The article points out one thing that I’d not fully appreciated – that it is precisely the unnecessary nature of the IP system – the coincidental development of the same ideas independently of each other that underpins the profitability of patent trolling.
“Julian Sanchez lucidly explains how the very existence of “defensive patents”, and of companies in the business of selling them, is proof of a badly broken intellectual property system:
1hink about how defensive patents work. Companies aren’t buying them—or buying into the services of companies like Intellectual Ventures—because they provide otherwise unavailable technical insights. The point, rather, is to acquire (or have access to) a bundle of patents that any potential litigant who sues you is likely to be “infringing” in their own products. …
This only works, however, if other companies are almost certain to have independently come up with the same idea. A patent that is truly so original that somebody else wouldn’t arrive at the same solution by applying normal engineering skill is useless as a defensive patent. …
2very patent granted for an idea that any number of suitably skilled engineers could have (and would have, and did) come up with is a patent that probably shouldn’t be granted—a pure deadweight loss that’s actually compounded by the squandering of resources on the “arms race,” with no compensating dynamic gain. Actually, there’s probably a dynamic loss: You end up creating a huge incentive for smart and skilled people to spend their time and energy not coming up with a brilliant idea that nobody else would have, but instead trying to be the first to put on paper ideas that are obvious (to a properly trained and up-to-date person) but haven’t been locked down yet—the solution, again, that almost any professional would have come up with once they were actually trying to implement the relevant technology. A sector where investment in defensive patents is so massive, then, is a sector where—even if some of them do genuinely add value—patents are probably doing more harm than good on net.

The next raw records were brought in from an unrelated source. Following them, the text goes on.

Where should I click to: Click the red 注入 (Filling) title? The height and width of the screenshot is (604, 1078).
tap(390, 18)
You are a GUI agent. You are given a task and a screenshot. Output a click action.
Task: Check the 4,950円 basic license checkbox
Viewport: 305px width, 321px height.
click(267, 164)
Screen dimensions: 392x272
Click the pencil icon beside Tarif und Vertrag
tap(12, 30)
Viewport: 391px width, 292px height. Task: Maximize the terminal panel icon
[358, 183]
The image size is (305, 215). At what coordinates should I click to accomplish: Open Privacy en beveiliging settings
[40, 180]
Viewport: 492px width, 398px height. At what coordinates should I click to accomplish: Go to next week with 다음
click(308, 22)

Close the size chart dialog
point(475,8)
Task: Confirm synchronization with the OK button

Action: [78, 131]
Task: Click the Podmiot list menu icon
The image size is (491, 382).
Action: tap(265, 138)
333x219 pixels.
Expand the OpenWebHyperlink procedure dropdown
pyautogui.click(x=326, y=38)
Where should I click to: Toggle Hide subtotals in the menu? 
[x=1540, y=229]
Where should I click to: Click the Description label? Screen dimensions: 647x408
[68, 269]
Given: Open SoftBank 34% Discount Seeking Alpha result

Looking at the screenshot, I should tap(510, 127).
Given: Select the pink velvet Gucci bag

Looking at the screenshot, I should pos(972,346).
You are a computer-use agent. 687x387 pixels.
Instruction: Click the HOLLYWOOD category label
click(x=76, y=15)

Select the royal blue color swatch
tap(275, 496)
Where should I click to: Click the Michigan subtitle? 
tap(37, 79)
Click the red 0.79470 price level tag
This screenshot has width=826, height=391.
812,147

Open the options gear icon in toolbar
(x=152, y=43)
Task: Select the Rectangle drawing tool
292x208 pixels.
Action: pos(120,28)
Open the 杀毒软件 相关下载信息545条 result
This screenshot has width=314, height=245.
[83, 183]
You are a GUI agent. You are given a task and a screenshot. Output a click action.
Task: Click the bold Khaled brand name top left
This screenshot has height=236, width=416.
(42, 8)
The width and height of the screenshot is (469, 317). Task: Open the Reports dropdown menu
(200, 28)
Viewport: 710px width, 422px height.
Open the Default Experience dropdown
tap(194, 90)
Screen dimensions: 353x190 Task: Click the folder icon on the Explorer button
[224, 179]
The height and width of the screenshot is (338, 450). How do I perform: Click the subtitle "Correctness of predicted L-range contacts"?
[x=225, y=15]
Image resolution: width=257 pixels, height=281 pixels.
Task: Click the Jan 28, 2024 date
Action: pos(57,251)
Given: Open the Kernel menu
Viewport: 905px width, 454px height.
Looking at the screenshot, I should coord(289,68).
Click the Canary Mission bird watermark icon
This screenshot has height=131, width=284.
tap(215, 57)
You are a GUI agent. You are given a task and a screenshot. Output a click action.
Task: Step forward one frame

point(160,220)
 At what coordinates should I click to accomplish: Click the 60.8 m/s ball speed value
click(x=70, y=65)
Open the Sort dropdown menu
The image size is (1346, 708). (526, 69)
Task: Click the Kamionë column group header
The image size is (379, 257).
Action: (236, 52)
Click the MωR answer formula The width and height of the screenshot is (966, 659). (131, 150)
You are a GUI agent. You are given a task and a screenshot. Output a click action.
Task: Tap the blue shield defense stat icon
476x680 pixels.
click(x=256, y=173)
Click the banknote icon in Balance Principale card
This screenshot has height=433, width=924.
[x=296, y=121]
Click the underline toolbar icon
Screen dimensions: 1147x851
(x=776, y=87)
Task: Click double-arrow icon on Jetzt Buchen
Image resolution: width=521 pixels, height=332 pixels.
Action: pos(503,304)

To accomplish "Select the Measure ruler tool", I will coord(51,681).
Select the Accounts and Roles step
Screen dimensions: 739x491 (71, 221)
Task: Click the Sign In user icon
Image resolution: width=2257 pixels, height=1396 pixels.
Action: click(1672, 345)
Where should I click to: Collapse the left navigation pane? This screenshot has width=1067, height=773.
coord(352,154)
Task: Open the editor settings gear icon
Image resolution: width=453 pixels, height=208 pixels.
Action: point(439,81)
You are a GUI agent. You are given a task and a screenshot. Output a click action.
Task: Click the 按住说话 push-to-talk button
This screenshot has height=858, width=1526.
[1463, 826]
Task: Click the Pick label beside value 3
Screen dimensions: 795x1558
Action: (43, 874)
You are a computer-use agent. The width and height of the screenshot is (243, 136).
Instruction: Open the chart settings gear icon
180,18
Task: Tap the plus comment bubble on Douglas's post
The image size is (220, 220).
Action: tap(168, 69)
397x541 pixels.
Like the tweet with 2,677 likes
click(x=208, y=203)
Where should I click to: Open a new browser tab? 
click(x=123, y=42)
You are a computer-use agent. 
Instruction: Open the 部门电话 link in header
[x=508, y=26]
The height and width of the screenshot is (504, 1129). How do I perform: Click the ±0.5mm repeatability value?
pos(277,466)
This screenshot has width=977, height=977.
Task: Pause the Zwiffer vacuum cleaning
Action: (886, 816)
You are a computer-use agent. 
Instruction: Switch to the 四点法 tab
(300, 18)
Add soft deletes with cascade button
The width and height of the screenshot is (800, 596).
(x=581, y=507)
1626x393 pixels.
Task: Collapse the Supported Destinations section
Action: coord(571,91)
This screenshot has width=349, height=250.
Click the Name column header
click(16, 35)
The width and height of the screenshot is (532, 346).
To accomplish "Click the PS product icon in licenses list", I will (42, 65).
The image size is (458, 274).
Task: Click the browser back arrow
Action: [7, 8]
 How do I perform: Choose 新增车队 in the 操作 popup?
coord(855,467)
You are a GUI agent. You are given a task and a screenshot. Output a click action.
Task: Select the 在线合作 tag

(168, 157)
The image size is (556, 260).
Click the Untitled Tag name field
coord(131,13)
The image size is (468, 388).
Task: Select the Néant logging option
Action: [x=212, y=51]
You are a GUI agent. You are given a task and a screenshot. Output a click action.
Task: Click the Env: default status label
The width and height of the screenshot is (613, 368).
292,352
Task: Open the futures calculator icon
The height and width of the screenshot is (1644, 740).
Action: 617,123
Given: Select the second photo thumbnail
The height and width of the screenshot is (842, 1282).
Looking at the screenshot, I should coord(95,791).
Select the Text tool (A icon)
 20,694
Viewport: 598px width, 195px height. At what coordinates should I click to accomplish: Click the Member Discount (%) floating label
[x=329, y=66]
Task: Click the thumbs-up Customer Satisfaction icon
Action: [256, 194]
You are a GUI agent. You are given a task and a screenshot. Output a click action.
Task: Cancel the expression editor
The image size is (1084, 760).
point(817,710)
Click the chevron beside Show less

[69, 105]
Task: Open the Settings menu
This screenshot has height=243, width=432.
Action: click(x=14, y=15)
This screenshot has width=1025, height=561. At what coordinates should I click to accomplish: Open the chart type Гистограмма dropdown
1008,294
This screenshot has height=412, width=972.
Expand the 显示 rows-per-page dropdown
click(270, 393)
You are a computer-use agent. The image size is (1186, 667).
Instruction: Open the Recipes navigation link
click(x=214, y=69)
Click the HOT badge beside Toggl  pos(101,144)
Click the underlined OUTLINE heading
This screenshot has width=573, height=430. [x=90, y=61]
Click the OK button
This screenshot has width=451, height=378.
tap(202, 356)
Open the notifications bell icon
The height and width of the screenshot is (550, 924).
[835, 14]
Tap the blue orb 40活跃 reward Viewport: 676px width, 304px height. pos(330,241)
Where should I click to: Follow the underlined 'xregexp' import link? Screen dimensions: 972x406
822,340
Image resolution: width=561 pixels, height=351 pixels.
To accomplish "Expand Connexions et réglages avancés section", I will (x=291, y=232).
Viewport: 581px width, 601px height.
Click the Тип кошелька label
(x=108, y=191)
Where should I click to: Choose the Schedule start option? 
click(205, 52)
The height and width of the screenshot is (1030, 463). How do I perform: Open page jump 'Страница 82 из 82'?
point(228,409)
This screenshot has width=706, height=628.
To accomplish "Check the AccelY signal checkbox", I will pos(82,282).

Ditto for gene patents. There should be no patents for ideas, just things.
The solution is to make patents like copyrights: coverage should be automatic; patents shouldn’t protect against independent reinvention; and whether the “reinvention” was indeed independent should be a question of fact to be decided by the evidence.
Gavin, that sounds like a cockamamie idea to me. The way in which copyright automatically accrues is its own special nightmare.
Funnily enough, the words “coverage should be automatic” were added last and were not as thoroughly considered as the rest.
I presume that the “special nightmare” refers to the difficulty of getting permission from copyright holders who can’t be traced or don’t answer their correspondence.
Conceding that point with respect to copyrights, I don’t think it’s so applicable to patents. With copyrights, the problem arises because you know you’re using someone else’s work. With patents, the problem arises because you DON’T know.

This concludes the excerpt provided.